As the example of Renault-Nissan demonstrates, foreign investors are able to change existing business structures, despite cultural differences (eg Fukao and Murakami, 2005). Ghosn was able to not only successfully restructure Nissan but also initiate a new round of cost reductions in the whole industry. The outcome of the Mitsubishi acquisition was entirely different. Shareholder value was decreased at DaimlerChrysler; furthermore, the press and media reacted with outrage to the divestment, and the company's image in Japan had been severely damaged.

Following the evidence of this study, and inspired by Quah and Young (2005), we suggest a stage model for post-acquisition integration management (see Figure 1). The first stage deals with human integration and the various factors that facilitate the success of human integration. During the second stage, organizational integration can be fully realized.

Figure 1.
Figure 1 - Unfortunately we are unable to provide accessible alternative text for this. If you require assistance to access this image, please contact help@nature.com or the author

Stage model of integration management.

Full figure and legend (21K)

We chose this stage model to highlight the importance of human integration or 'soft' factors (Cartwright and Cooper, 1992; Nikandrou et al., 2000). This stage model conveys the notion that human integration is more important in the early stages in facilitating organizational integration. Later, when human integration is achieved, organizational integration can be fully implemented. Figure 2 illustrates these ideas. This two-stage model does not imply that human integration must necessarily precede organizational integration. It is possible for both human and organizational integration to take place simultaneously from the beginning. For example, early in the integration process, defining authority, reporting lines and accountability as part of the organizational integration between the two companies and within the acquired company is necessary to facilitate human integration.

Figure 2.
Figure 2 - Unfortunately we are unable to provide accessible alternative text for this. If you require assistance to access this image, please contact help@nature.com or the author

Relationship between human and organizational integration.

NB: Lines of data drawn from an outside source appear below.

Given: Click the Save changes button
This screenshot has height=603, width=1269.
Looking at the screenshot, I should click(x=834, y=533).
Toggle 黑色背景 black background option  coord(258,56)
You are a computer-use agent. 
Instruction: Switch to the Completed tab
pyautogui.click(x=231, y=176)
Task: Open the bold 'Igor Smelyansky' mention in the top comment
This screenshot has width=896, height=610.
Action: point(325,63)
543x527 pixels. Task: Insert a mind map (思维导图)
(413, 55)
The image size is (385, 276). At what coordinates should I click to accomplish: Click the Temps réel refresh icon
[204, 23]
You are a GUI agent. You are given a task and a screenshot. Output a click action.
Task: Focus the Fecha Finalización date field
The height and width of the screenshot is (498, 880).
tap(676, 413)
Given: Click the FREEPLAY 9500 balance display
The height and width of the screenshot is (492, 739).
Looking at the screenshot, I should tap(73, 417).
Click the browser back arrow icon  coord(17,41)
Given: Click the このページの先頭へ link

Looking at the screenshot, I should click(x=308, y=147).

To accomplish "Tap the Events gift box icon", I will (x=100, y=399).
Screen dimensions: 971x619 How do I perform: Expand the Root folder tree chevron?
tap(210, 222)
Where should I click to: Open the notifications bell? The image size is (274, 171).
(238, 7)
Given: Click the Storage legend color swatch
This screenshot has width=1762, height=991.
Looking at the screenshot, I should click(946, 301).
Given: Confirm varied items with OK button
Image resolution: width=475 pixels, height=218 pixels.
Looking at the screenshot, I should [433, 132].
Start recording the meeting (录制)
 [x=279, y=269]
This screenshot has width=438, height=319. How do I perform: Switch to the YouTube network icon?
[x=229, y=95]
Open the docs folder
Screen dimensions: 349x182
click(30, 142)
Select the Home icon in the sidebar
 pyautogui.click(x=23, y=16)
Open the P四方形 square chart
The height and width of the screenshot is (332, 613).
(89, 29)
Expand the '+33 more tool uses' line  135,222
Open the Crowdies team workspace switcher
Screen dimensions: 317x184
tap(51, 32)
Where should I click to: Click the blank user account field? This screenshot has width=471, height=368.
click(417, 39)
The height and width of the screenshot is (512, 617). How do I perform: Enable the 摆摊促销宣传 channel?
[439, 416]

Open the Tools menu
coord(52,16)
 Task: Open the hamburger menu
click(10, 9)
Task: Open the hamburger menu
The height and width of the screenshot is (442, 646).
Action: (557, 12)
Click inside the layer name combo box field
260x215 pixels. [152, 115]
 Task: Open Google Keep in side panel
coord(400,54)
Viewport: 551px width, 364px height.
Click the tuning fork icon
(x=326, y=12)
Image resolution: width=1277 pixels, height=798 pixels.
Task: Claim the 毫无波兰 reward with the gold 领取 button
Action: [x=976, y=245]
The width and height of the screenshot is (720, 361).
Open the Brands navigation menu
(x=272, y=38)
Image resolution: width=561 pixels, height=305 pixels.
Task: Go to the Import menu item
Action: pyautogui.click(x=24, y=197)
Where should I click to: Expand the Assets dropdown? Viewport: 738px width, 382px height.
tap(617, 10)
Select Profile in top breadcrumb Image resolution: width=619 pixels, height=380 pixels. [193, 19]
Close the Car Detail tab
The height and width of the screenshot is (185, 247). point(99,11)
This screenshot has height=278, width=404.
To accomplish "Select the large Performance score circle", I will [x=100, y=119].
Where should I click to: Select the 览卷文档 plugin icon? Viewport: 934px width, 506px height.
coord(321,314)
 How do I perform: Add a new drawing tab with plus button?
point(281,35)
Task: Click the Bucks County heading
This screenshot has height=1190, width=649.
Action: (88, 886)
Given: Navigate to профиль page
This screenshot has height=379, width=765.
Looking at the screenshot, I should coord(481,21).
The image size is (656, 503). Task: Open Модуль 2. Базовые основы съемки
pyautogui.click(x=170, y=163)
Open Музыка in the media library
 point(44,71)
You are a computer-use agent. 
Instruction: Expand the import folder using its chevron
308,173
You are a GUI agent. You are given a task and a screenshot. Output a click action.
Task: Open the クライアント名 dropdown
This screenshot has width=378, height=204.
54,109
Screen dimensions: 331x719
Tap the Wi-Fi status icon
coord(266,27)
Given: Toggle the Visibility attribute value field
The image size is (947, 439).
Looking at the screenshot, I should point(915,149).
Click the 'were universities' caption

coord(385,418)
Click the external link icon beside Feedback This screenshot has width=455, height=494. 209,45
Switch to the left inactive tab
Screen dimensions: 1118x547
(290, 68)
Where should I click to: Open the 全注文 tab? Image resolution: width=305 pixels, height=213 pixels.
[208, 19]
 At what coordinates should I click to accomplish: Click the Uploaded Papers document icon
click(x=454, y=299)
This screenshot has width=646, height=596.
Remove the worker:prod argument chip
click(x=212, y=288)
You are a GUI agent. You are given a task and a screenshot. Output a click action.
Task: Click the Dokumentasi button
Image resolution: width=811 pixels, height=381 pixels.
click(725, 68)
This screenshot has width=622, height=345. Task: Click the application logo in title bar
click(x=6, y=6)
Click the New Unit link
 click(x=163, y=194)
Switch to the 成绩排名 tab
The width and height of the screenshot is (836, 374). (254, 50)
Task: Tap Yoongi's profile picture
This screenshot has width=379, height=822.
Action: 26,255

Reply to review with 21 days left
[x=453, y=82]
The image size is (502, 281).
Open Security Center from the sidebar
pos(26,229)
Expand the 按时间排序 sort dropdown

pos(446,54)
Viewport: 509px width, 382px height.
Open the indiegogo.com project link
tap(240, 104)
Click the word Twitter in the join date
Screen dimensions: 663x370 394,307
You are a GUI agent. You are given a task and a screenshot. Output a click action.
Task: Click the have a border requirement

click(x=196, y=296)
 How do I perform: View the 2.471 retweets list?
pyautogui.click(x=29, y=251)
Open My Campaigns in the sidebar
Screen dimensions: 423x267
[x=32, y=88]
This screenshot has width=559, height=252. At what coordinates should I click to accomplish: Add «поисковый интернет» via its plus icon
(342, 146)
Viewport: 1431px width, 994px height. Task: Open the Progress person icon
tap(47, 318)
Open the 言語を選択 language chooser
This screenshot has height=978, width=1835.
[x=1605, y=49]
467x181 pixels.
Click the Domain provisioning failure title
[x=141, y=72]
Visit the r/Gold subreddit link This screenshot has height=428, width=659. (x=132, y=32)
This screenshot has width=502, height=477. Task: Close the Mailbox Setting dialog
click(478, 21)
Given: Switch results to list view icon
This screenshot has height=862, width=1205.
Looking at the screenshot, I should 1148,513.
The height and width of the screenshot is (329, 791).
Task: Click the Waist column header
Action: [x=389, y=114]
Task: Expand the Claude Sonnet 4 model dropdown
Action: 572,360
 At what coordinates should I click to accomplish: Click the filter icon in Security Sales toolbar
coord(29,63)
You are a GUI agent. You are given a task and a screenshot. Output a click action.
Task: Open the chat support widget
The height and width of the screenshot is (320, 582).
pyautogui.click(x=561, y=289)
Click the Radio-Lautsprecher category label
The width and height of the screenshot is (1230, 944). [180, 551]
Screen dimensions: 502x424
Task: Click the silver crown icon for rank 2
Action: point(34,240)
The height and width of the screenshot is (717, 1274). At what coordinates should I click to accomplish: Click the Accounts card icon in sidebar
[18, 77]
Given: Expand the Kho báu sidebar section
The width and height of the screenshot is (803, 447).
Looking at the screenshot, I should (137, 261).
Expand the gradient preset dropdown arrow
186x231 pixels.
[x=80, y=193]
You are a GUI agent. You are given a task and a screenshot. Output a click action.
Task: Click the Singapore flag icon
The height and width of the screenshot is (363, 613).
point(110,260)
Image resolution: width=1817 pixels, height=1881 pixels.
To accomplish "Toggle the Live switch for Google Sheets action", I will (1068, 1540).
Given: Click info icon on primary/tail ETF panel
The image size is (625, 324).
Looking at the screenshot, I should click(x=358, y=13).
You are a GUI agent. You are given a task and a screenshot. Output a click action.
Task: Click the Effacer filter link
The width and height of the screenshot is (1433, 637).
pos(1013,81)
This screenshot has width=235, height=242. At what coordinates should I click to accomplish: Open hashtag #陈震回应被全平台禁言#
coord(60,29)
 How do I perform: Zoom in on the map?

Full figure and legend (12K)

To be sure, our study is based on an analysis of only two acquisition cases between Western and Japanese companies. Therefore, the opportunities for generalization are limited. Nevertheless, according to the logic of J.S. Mill's method of difference, our selection of two cases with similar pre-conditions (control variables) but divergent outcomes might lend our findings more explanatory power than studies based solely on success cases (Geddes, 1990; Ebbinghaus, 2005). In this regard, the contribution of this research is two-fold. First, we provide an integrated model of integration management of cross-border acquisitions in Japan. Second, we explore various factors accounting for success or failure in integration management of cross-border acquisitions in Japan. Future studies could further investigate these factors, where a survey research design in particular could better clarify these relationships.